PhD Proposal: Probing-based measurement of last-mile Internet reliability
Internet reliability is increasingly important as a variety of services that we use migrate to the Internet. Yet, we lack authoritative measures of last-mile Internet reliability. The first step towards measuring last-mile reliability is to detect Internet outage events experienced by users. Since Internet outages are rare events, detecting them requires broad and longitudinal measurements; however, such measurements of Internet reliability at the individual user level are challenging to obtain accurately and at scale. The second step is to determine which of the detected outages are consistent with the failure of an ISP's operated equipment, and which outages can be attributed to other causes such as power, and use these categorized outages to reason about Internet reliability across different dimensions such as ISPs, media-types, and geographical areas.

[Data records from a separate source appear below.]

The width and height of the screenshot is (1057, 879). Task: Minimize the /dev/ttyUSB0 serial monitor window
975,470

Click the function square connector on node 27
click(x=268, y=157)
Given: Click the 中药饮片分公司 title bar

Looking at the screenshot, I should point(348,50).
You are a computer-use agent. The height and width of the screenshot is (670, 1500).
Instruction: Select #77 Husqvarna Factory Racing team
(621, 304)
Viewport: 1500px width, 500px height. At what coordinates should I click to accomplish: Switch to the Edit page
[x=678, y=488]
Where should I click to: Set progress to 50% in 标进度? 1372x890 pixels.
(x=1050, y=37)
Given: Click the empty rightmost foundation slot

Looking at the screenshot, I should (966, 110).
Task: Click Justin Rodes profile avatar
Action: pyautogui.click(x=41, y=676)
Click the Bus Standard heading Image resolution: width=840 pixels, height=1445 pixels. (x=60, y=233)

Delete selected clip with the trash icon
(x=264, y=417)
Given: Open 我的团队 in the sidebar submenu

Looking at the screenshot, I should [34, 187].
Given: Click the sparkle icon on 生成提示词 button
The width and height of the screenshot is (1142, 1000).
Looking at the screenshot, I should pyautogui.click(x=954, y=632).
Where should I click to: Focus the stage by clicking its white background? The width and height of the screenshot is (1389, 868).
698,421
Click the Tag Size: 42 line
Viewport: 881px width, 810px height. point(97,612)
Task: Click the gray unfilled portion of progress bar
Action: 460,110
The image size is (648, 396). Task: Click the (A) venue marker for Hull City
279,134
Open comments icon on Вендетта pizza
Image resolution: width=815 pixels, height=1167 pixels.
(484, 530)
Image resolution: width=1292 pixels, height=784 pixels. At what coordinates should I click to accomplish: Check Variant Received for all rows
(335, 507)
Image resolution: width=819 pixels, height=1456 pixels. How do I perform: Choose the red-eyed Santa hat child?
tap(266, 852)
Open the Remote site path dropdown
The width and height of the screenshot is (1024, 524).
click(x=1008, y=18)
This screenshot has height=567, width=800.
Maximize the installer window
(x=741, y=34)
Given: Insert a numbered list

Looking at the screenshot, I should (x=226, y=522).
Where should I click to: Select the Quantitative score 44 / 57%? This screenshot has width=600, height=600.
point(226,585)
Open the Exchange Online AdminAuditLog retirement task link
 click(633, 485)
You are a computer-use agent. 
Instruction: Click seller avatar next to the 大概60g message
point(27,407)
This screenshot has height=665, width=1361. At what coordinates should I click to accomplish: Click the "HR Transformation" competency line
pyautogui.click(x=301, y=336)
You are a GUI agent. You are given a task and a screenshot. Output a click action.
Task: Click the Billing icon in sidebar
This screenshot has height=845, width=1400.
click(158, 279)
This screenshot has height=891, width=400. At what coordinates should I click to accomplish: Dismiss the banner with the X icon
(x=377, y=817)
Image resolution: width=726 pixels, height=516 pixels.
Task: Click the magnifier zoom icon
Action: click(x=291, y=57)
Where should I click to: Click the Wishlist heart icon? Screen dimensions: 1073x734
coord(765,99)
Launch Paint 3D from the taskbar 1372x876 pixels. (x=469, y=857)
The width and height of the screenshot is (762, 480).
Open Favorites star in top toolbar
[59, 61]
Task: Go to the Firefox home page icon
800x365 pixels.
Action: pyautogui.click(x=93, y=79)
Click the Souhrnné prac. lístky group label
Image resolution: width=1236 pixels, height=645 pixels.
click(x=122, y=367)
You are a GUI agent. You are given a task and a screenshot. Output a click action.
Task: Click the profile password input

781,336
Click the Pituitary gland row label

I investigate probing-based remote outage detection techniques for detecting outages due to their ability to scale and propose approaches to improve their accuracy. These techniques detect Internet outages across time as well as across the IPv4 address space by sending active probes, such as pings and traceroutes, to users' IP addresses and use probe responses to infer Internet connectivity. However, they can infer false outages since their foundational assumption can sometimes be invalid: that the lack of response to an active probe is indicative of failure. I illustrate two potential scenarios where this assumption is invalid. In the first scenario, responses are delayed beyond the prober's timeout, leading these techniques to infer packet-loss instead of delay. In the second scenario, these techniques can falsely infer packet-loss when the address they are probing gets dynamically reassigned. I examine how commonly delayed responses and dynamic reassignment occur across ISPs and propose enhancements to probing-based remote outage detection techniques to infer outages and their durations accurately even when these scenarios occur.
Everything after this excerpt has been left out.